- [Your objective]:
Nothing but the lines from the one containing "Task: Select the arrow selection tool" through the last line of the records belongs in the answer, copied exactly and with the pictures left out.

(Records drawn from a dataset)

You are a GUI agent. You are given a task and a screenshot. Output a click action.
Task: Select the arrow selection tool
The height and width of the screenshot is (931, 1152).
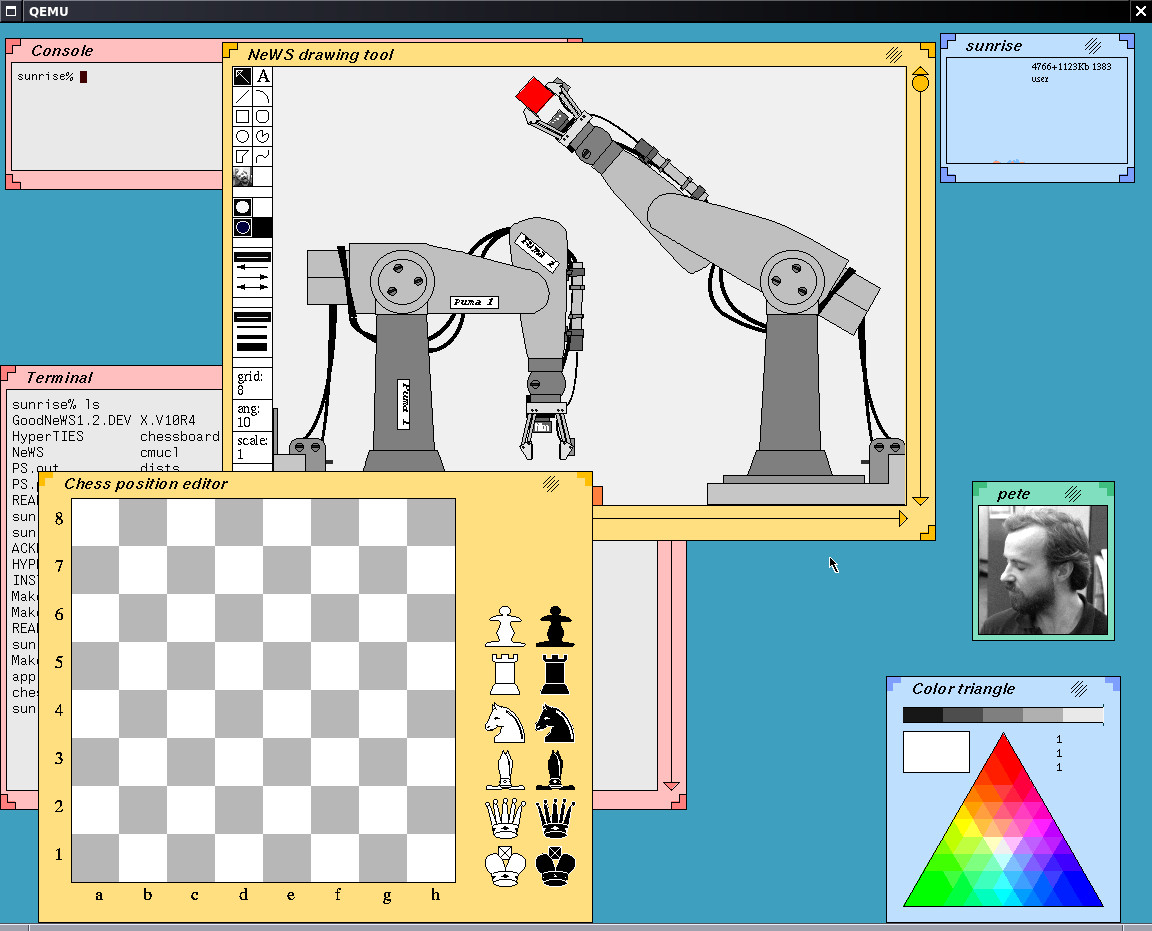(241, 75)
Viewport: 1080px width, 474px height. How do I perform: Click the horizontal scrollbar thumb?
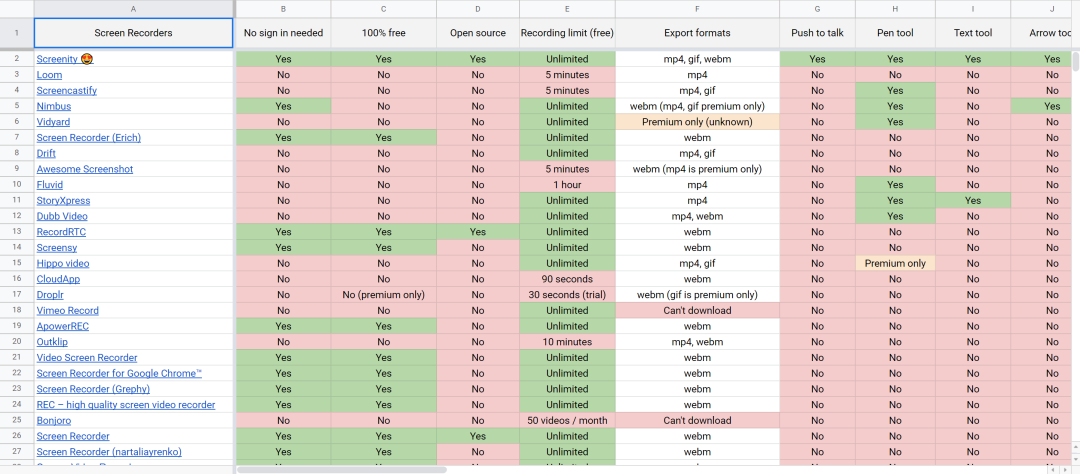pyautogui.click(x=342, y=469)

- [Solved exercise]:
Task: Select the arrow selection tool
The height and width of the screenshot is (931, 1152).
(241, 75)
Viewport: 1080px width, 474px height. How do I perform: Click the horizontal scrollbar thumb?
pyautogui.click(x=342, y=469)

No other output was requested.